Exercise directions
A word-for-word copy of the records is needed, with every picture left out.

Entries supplied
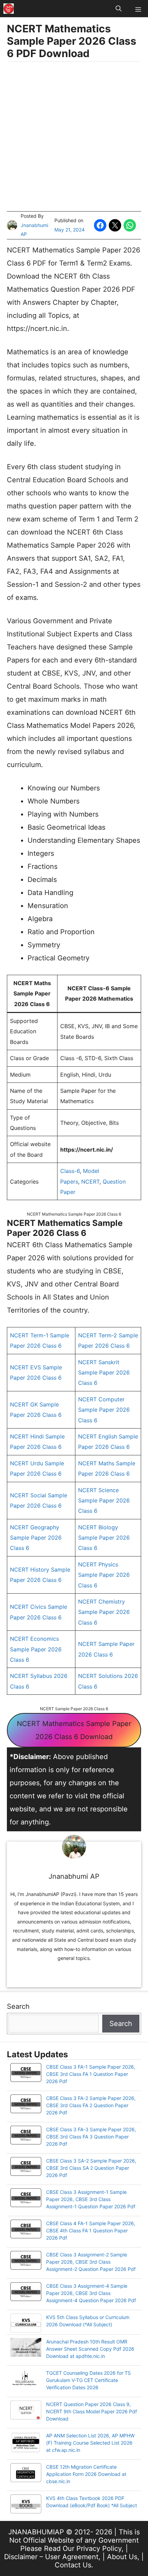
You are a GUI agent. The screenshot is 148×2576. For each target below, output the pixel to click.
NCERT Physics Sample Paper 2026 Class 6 (104, 1575)
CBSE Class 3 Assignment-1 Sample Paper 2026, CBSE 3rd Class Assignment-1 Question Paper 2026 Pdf (90, 2199)
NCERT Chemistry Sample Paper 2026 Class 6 (104, 1612)
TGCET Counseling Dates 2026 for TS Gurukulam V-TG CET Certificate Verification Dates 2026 (88, 2380)
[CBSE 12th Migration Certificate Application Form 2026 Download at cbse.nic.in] (25, 2473)
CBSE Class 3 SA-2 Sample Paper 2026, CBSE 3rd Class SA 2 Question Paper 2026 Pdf (91, 2168)
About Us (122, 2557)
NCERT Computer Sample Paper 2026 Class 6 (104, 1410)
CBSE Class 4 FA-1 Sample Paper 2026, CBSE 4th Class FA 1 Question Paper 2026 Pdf (90, 2230)
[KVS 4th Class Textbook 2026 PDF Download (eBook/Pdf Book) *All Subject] (25, 2504)
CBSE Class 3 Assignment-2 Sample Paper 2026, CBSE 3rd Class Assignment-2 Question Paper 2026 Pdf (91, 2262)
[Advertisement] (74, 137)
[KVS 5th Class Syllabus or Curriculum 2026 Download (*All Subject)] (25, 2324)
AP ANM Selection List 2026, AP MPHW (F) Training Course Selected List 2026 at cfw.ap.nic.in (90, 2443)
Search (18, 2006)
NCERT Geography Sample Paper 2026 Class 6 (36, 1538)
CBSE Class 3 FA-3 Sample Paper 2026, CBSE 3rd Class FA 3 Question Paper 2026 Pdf (91, 2136)
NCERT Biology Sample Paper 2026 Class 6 (104, 1538)
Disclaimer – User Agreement (51, 2557)
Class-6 (70, 1170)
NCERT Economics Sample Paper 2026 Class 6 (36, 1649)
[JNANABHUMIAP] (8, 8)
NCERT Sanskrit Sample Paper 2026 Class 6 (104, 1373)
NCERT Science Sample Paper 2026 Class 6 (104, 1501)
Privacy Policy (98, 2548)
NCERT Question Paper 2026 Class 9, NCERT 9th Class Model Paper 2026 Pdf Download (91, 2411)
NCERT (90, 1181)
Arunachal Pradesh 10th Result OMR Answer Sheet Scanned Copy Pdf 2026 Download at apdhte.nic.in (90, 2349)
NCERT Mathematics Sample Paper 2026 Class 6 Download (74, 1730)
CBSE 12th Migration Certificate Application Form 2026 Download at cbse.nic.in (86, 2474)
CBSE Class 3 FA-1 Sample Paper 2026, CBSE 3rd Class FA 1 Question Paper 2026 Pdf (90, 2074)
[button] (118, 8)
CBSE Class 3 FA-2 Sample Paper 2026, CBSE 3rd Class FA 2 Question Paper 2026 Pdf (91, 2105)
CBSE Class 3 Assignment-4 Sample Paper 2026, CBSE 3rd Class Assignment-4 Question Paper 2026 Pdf (91, 2293)
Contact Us (73, 2565)
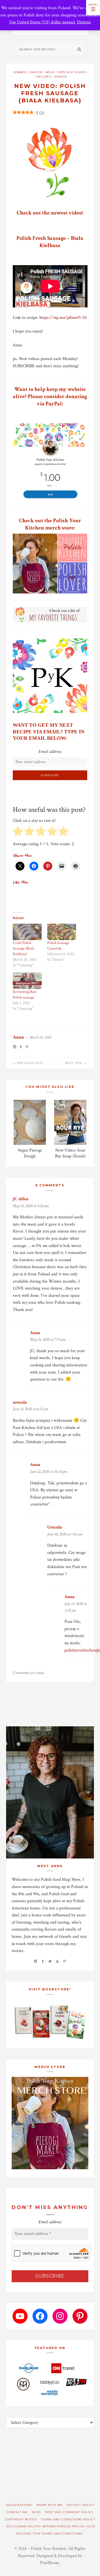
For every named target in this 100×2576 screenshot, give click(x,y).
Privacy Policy (80, 2505)
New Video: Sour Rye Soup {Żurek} (70, 1153)
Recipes (44, 76)
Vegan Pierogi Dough (30, 1153)
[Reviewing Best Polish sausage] (27, 980)
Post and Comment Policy (69, 2512)
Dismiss (84, 22)
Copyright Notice (21, 2519)
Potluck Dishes (72, 72)
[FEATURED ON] (50, 2379)
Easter (36, 72)
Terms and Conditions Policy (68, 2519)
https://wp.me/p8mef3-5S (63, 318)
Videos (60, 76)
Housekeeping (19, 2505)
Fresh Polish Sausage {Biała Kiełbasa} (23, 948)
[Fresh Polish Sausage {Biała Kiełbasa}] (27, 932)
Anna (18, 1037)
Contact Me (17, 2512)
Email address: (50, 752)
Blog (36, 2512)
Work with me (49, 2505)
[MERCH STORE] (50, 2123)
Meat (50, 72)
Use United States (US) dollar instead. (42, 22)
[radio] (18, 832)
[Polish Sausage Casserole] (61, 932)
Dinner (19, 72)
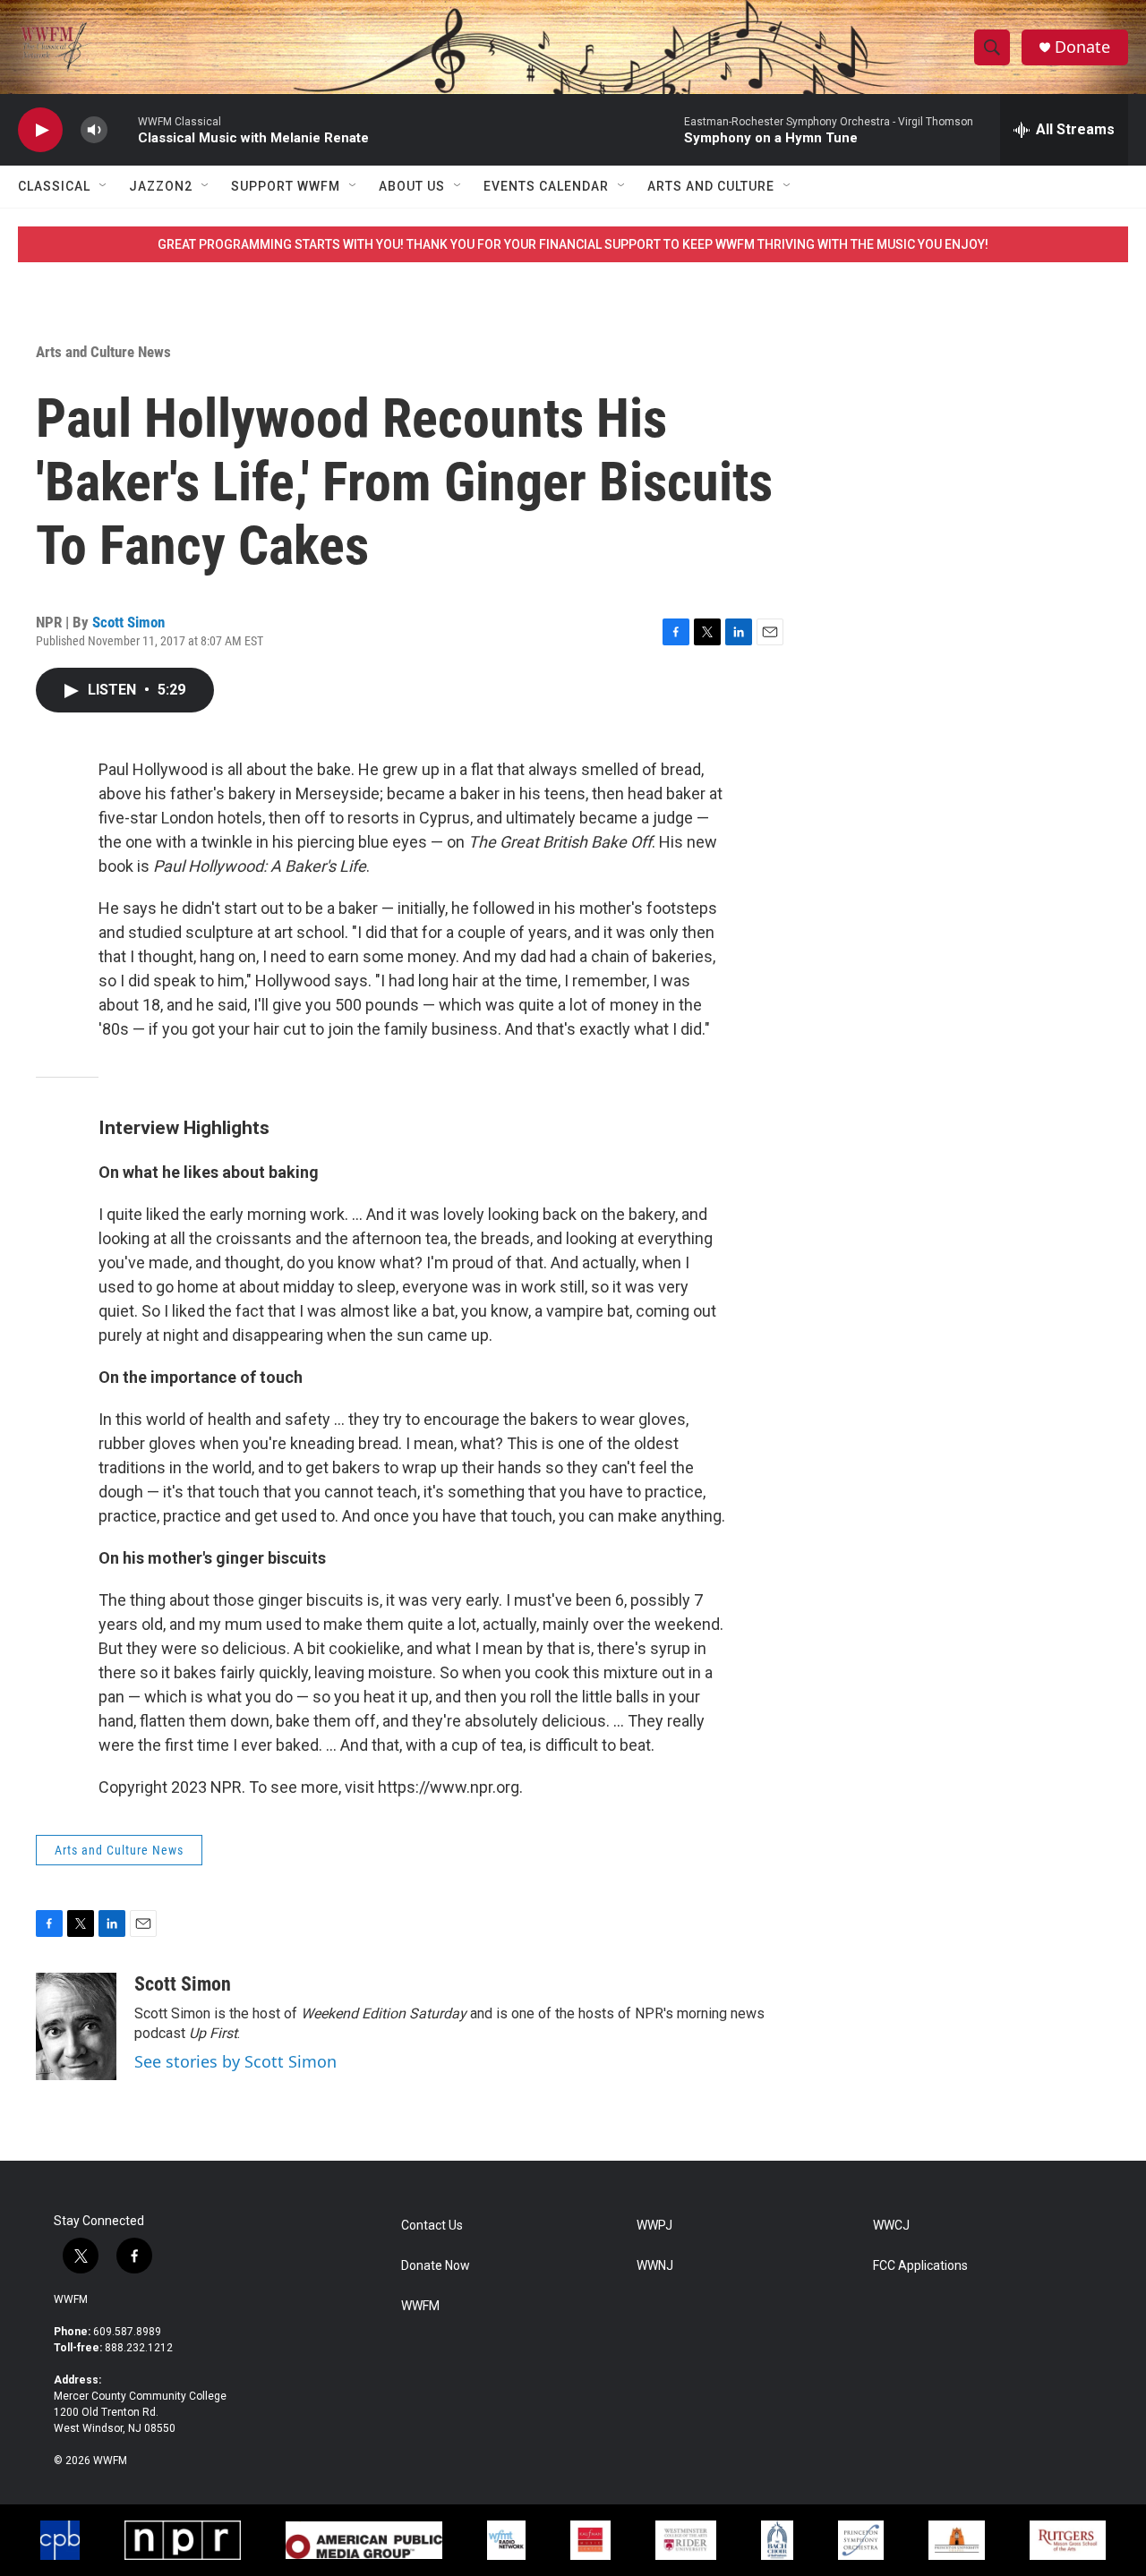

Expected answer
You are a GUI agent. The screenshot is 148×2576. For each target below, output the pixel to click.
NCERT Physics Sample Paper 2026 Class 6 (104, 1575)
CBSE Class 3 Assignment-1 Sample Paper 2026, CBSE 3rd Class Assignment-1 Question Paper 2026 Pdf (90, 2199)
NCERT Chemistry Sample Paper 2026 Class 6 (104, 1612)
TGCET Counseling Dates 2026 for TS Gurukulam V-TG CET Certificate Verification Dates 2026 (88, 2380)
[CBSE 12th Migration Certificate Application Form 2026 Download at cbse.nic.in] (25, 2473)
CBSE Class 3 SA-2 Sample Paper 2026, CBSE 3rd Class SA 2 Question Paper 2026 Pdf (91, 2168)
About Us (122, 2557)
NCERT Computer Sample Paper 2026 Class 6 (104, 1410)
CBSE Class 4 FA-1 Sample Paper 2026, CBSE 4th Class FA 1 Question Paper 2026 Pdf (90, 2230)
[KVS 4th Class Textbook 2026 PDF Download (eBook/Pdf Book) *All Subject] (25, 2504)
CBSE Class 3 Assignment-2 Sample Paper 2026, CBSE 3rd Class Assignment-2 Question Paper 2026 Pdf (91, 2262)
[Advertisement] (74, 137)
[KVS 5th Class Syllabus or Curriculum 2026 Download (*All Subject)] (25, 2324)
AP ANM Selection List 2026, AP MPHW (F) Training Course Selected List 2026 at cfw.ap.nic.in (90, 2443)
Search (18, 2006)
NCERT Geography Sample Paper 2026 Class 6 (36, 1538)
CBSE Class 3 FA-3 Sample Paper 2026, CBSE 3rd Class FA 3 Question Paper 2026 Pdf (91, 2136)
NCERT Biology Sample Paper 2026 Class 6 (104, 1538)
Disclaimer – User Agreement (51, 2557)
Class-6 (70, 1170)
NCERT Economics Sample Paper 2026 Class 6 (36, 1649)
[JNANABHUMIAP] (8, 8)
NCERT Sanskrit Sample Paper 2026 Class 6 (104, 1373)
NCERT Science Sample Paper 2026 Class 6 (104, 1501)
Privacy Policy (98, 2548)
NCERT Question Paper 2026 Class 9, NCERT 9th Class Model Paper 2026 Pdf Download (91, 2411)
NCERT (90, 1181)
Arunachal Pradesh 10th Result OMR Answer Sheet Scanned Copy Pdf 2026 Download at apdhte.nic.in (90, 2349)
NCERT Mathematics Sample Paper 2026 Class 6 Download (74, 1730)
CBSE 12th Migration Certificate Application Form 2026 Download at cbse.nic.in (86, 2474)
CBSE Class 3 FA-1 Sample Paper 2026, CBSE 3rd Class FA 1 Question Paper 2026 Pdf (90, 2074)
[button] (118, 8)
CBSE Class 3 FA-2 Sample Paper 2026, CBSE 3rd Class FA 2 Question Paper 2026 Pdf (91, 2105)
CBSE Class 3 Assignment-4 Sample Paper 2026, CBSE 3rd Class Assignment-4 Question Paper 2026 Pdf (91, 2293)
Contact Us (73, 2565)
For every named target in this 100×2576 screenshot, give click(x,y).
Privacy Policy (80, 2505)
New Video: Sour Rye Soup {Żurek} (70, 1153)
Recipes (44, 76)
Vegan Pierogi Dough (30, 1153)
[Reviewing Best Polish sausage] (27, 980)
Post and Comment Policy (69, 2512)
Dismiss (84, 22)
Copyright Notice (21, 2519)
Potluck Dishes (72, 72)
[FEATURED ON] (50, 2379)
Easter (36, 72)
Terms and Conditions Policy (68, 2519)
https://wp.me/p8mef3-5S (63, 318)
Videos (60, 76)
Housekeeping (19, 2505)
Fresh Polish Sausage {Biała Kiełbasa} (23, 948)
[Fresh Polish Sausage {Biała Kiełbasa}] (27, 932)
Anna (18, 1037)
Contact Me (17, 2512)
Email address: (50, 752)
Blog (36, 2512)
Work with me (49, 2505)
[MERCH STORE] (50, 2123)
Meat (50, 72)
Use United States (US) dollar instead. (42, 22)
[radio] (18, 832)
[Polish Sausage Casserole] (61, 932)
Dinner (19, 72)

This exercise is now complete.